Our pooled analysis suggests also that PD1/PD-L1 targeting may have also a role in translocation-associated sarcomas. Indeed, the highest objective response rate has been observed in ASPS with nearly 50% of patients having an objective response. However, the mechanisms which are driving the immunogenicity of this ultra-rare sarcoma remain to be elucidated.
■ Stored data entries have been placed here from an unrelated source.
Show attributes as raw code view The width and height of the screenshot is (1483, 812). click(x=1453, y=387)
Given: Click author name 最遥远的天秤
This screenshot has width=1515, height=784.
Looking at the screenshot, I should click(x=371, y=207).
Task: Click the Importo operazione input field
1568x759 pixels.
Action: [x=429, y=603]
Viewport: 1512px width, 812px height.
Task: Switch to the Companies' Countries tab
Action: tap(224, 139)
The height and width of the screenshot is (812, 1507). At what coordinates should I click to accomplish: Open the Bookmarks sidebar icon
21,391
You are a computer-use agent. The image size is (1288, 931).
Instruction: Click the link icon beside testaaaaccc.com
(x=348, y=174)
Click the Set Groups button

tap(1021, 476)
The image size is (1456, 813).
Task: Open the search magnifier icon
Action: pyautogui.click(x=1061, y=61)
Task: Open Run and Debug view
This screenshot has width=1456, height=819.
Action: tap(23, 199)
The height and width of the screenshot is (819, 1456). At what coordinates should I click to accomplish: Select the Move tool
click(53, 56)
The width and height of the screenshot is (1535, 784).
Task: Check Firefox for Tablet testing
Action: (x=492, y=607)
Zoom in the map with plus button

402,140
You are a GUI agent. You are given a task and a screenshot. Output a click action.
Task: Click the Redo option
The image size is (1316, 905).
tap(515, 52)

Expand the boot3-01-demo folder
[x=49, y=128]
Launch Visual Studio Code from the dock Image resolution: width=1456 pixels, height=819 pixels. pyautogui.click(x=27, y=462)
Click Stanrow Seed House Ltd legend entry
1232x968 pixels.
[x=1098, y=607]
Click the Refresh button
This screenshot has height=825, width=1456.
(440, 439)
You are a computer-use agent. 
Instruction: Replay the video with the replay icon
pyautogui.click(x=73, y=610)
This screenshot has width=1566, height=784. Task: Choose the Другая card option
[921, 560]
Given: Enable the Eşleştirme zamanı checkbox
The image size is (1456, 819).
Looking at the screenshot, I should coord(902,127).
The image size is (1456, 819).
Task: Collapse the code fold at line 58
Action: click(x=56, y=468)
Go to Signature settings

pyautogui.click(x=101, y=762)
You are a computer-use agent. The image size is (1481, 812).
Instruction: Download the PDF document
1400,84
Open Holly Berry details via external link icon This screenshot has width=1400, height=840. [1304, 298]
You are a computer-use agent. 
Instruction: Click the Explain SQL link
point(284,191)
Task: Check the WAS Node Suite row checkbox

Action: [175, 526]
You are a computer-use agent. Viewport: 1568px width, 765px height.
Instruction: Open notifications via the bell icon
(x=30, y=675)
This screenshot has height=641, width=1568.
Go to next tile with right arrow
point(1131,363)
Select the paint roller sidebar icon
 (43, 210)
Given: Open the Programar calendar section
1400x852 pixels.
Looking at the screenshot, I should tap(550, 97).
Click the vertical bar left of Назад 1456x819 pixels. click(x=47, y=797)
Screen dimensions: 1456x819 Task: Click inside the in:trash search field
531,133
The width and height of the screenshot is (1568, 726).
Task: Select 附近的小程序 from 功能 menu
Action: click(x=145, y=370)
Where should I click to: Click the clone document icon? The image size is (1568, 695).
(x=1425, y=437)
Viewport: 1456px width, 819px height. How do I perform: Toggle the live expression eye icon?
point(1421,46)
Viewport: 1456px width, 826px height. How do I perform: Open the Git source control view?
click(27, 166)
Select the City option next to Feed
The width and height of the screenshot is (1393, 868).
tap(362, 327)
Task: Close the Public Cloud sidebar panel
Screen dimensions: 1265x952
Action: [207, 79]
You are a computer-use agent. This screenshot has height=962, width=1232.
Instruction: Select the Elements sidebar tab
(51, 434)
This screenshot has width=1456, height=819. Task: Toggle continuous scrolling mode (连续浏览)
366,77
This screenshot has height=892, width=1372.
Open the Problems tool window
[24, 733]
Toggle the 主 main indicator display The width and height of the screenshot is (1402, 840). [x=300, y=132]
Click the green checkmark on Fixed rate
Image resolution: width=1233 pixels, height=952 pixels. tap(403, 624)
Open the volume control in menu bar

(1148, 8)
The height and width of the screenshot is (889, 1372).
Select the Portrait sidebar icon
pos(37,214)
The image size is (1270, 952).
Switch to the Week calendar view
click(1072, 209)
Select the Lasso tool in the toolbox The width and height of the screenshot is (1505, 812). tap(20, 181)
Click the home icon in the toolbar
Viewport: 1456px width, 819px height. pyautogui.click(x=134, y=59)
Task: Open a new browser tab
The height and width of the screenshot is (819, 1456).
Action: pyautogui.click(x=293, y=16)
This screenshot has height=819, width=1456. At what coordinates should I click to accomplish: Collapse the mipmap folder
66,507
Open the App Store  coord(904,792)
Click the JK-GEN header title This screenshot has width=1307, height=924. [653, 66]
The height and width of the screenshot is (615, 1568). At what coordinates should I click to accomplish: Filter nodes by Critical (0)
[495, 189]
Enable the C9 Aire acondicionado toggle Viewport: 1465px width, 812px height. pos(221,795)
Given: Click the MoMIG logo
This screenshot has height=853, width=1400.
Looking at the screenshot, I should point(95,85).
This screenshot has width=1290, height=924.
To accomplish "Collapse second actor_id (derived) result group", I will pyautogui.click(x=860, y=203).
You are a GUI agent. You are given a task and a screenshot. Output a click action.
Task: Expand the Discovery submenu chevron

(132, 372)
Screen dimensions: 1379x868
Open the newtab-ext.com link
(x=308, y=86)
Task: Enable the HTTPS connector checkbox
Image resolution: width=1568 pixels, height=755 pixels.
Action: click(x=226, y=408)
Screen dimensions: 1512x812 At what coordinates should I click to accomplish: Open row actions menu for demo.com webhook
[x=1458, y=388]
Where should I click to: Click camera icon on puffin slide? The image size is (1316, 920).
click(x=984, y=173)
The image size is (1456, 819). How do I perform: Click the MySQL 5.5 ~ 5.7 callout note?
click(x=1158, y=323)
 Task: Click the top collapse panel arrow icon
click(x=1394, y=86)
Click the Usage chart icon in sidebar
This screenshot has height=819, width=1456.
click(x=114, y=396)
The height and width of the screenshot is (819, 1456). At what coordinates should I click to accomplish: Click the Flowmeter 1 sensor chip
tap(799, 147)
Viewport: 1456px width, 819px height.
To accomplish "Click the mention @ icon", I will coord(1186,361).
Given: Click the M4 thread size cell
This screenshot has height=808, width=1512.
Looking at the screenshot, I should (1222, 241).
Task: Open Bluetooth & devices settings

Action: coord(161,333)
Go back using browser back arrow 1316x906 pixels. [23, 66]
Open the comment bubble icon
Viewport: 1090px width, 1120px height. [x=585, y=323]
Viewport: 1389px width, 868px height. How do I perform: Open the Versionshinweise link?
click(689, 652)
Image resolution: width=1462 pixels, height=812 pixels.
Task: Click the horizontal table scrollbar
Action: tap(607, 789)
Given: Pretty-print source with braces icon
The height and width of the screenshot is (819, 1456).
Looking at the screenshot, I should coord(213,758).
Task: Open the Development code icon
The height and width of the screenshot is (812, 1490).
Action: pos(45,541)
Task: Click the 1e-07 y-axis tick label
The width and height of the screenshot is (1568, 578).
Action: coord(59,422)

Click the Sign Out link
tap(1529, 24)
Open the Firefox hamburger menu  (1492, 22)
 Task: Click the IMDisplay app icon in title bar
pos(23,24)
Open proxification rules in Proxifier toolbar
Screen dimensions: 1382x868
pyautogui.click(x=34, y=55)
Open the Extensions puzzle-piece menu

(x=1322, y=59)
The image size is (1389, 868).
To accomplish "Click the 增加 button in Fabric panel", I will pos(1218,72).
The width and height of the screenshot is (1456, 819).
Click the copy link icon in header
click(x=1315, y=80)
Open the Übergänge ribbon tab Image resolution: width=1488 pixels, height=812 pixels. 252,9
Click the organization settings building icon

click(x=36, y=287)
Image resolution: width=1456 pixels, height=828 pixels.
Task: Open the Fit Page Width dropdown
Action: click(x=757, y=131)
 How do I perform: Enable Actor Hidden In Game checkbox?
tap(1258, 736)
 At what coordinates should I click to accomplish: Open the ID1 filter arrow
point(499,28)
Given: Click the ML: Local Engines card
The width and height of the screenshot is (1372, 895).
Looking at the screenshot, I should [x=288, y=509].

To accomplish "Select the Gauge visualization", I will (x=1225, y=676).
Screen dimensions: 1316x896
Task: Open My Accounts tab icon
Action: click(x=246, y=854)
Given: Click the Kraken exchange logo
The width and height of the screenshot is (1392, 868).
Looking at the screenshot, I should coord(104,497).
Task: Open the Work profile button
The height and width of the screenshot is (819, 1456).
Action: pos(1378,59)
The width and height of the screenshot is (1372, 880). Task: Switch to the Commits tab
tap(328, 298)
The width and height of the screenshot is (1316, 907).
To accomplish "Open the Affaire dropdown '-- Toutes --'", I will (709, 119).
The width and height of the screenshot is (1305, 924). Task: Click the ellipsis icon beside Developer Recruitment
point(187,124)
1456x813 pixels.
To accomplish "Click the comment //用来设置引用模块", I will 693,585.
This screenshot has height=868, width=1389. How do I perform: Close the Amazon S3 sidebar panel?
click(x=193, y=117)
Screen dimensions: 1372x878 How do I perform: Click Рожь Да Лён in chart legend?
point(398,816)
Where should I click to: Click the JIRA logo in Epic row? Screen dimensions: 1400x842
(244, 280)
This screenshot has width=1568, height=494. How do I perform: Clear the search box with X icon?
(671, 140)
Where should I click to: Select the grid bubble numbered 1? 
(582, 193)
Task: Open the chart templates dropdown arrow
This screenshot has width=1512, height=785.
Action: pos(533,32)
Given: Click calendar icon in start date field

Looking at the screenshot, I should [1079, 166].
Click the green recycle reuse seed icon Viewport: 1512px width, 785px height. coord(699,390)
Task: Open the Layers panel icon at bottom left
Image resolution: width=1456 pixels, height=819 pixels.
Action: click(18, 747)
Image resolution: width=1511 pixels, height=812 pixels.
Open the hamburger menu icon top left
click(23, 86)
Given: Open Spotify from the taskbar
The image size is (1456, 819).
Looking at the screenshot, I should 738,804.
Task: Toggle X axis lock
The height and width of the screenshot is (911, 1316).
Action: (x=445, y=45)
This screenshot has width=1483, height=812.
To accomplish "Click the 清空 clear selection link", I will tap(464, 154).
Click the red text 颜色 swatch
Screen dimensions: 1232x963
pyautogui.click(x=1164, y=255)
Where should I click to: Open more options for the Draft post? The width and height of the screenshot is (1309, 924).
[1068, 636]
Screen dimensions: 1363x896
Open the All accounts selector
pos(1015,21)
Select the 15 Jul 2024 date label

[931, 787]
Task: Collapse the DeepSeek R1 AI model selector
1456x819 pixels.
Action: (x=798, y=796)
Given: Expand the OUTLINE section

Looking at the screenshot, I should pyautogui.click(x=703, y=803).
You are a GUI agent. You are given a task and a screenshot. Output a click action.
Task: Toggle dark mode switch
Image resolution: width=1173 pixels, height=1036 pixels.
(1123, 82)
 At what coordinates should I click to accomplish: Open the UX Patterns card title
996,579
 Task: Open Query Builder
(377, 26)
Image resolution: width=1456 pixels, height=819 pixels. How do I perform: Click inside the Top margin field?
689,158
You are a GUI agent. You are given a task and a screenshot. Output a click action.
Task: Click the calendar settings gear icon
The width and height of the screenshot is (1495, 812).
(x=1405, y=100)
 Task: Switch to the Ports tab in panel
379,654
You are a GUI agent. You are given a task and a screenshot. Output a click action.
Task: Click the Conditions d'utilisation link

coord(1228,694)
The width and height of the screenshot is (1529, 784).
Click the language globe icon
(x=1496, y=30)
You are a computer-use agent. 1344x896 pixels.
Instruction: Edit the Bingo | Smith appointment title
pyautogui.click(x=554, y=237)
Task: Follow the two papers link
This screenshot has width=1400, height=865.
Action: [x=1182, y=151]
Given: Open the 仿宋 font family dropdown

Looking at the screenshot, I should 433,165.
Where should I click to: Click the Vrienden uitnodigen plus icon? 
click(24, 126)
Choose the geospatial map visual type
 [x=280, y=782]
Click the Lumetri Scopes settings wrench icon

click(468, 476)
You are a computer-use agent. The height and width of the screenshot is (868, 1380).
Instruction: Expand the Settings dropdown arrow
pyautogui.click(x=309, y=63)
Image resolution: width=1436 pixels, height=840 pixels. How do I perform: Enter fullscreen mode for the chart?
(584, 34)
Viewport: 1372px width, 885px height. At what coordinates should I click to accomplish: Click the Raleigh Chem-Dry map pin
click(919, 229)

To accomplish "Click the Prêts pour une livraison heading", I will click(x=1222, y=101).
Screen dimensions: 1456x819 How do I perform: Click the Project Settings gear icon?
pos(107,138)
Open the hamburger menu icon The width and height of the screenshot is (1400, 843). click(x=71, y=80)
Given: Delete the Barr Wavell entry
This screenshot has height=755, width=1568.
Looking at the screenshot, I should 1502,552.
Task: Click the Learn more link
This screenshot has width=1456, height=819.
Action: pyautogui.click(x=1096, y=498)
Overall, this pooled analysis underscores the need for future studies implementing a histology and immune-based stratification of STS patients in their design. Petitprez et al. have reported an immune-based classification of complex genomics STS; transcriptomic profile of a cohort of 608 STS was performed utilizing the microenvironment cell populations-counter (MCP-counter) method [7]. Tumors were assigned to one of five sarcoma immune classes (SICs), labeled A, B, C, D, and E, with SIC A, “immune desert,” being characterized by the lowest expression of gene signatures related to immune cells and SIC E being characterized by the highest expression of genes specific of immune populations such as T cells, CD8+ T cells, NK cells, and cytotoxic lymphocytes. Interestingly, intra-tumoral tertiary lymphoid structures (TLS) were identified as a hallmark of the inflamed SIC E group [7]. There are accumulating evidence indicating that TLS play a crucial role in antitumor immune responses by favoring presentation of tumor antigens by dendritic cells and education of subsequent T and B cell responses, resulting in the production of T effector memory cells, memory B cells, and antibodies [8]. Their presence can be easily assessed by immunohistochemistry and has been associated with improved outcome in several tumor types [8]. Utilizing tumor specimens from SARC028, Petitprez et al. demonstrated that, when treated with pembrolizumab, patients with SIC E tumors, which are characterized by the presence of TLS, exhibit significantly higher ORR and progression-free survival than others [7]. Indeed, the objective response rate was 50% in SIC E patients versus 25% in SIC D and 22% in SIC, p = 0.026. In addition, CR were only found in SIC E and no responder was found in SIC A and B [7]. These data suggest that using TLS as a biomarker may represent a promising approach to tailor immunotherapy in sarcoma patients.